The US State Department has put Cambodia back on a watch list of countries not doing enough to curb human trafficking, claiming in an annual report, “the government did not show evidence of progress in convicting and punishing human trafficking offenders.”

“The Government of Cambodia does not fully comply with the minimum standards for the elimination of trafficking,” according to the 2009 “Trafficking in Persons” report, released Tuesday. “However, it is making significant efforts to do so.”

Despite these efforts, the report said, the government failed to show progress in punishing offenders, “including public officials,” and did not protect trafficking victims.

Ministry of Interior spokesman Lt. Gen. Khieu Sopheak said the government did not deny findings in the report, but said Cambodia had made progress in 2008.

The designation of Tier 2 Watchlist is a slip from Cambodia’s 2008 status, Tier 2, but a return to its former designation for 2006 and 2007. The country was rated Tier 3, the worst, in 2005.

“Women and girls are trafficked to Thailand and Malaysia for exploitative labor as domestic workers and forced prostitution,” the 2009 report said. “Cambodian children are trafficked to Thailand and Vietnam to beg, sell candy or flowers, or shine shoes.”

“Parents sometimes sell their children into involuntary servitude to serve as beggars, into brothels for commercial sexual exploitation, or into domestic servitude,” the report said. “Within Cambodia, children are trafficked for forced begging, waste scavenging, salt production, brick making, and quarrying.”

“Some Cambodia men migrate willingly to Thailand and Malaysia for work and are subsequently subjected to conditions of forced labor in the fishing, construction, and agricultural industries,” the report said. “Cambodian men and women repatriated from Malaysia report experiencing conditions of forced labor after migrating there for work with the assistance of Cambodia labor recruitment companies.”

Khieu Sopheak said Cambodia was working to convict more offenders of human trafficking.

Arrests “are more in number than previous years,” he said. “But we must push the cases for the hearings more and more.”
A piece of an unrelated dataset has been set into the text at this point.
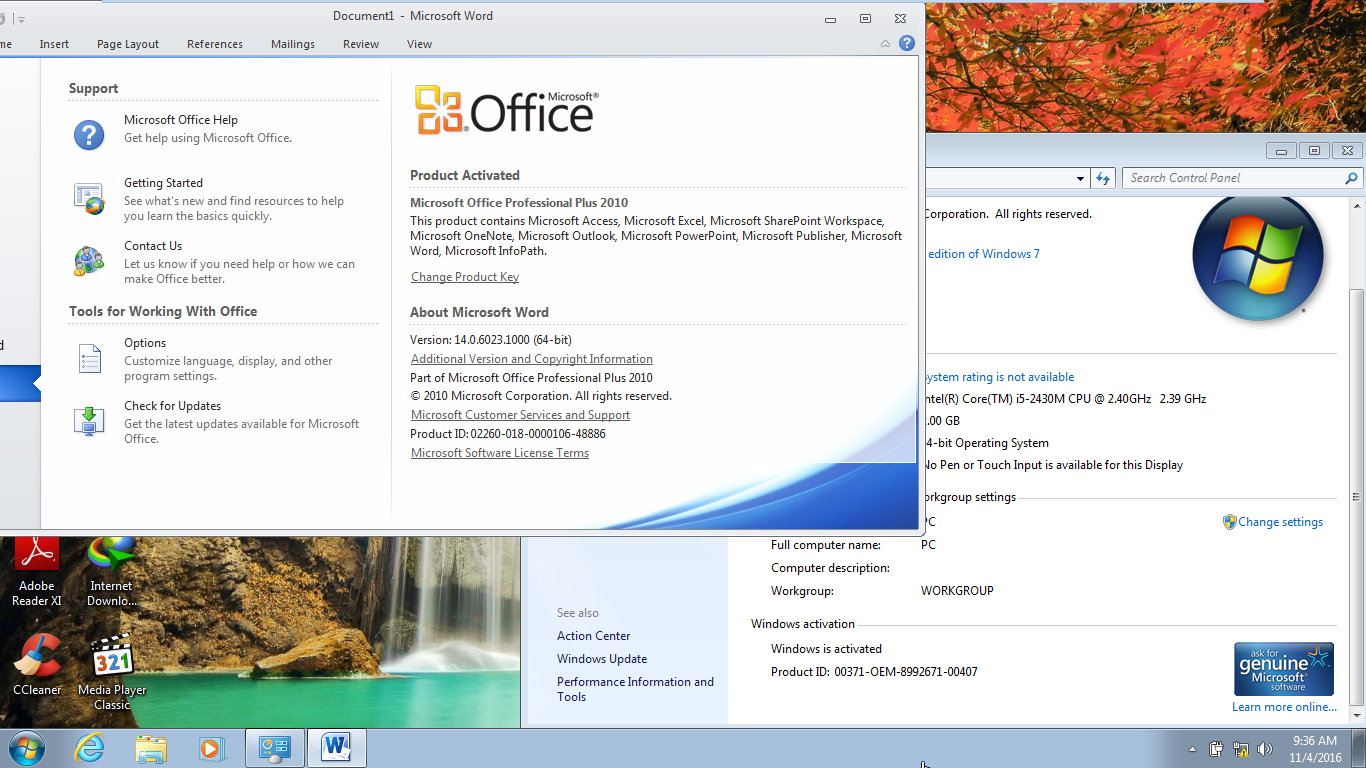Collapse the ribbon using the chevron arrow
This screenshot has height=768, width=1366.
tap(885, 43)
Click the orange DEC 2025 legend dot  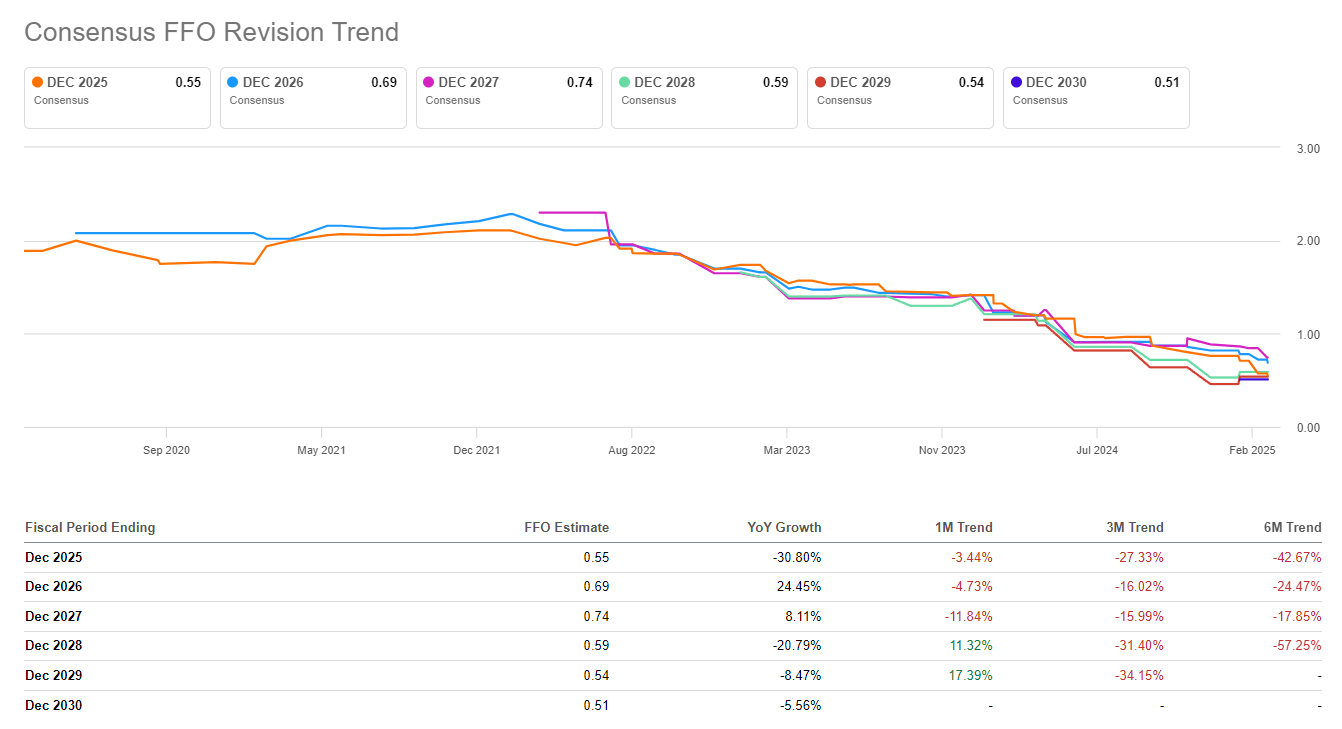pyautogui.click(x=37, y=83)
“Our commitment and efforts are still strong and moving forward in fighting against human trafficking,” he said.

The government was working to pass more laws and train its enforcement officers, he said. “Time will display the results.”

The State Department report recommended Cambodia improve prosecutions and convictions of traffickers and “substantially improve efforts to prosecute, convict and criminally punish public officials complicit in trafficking.”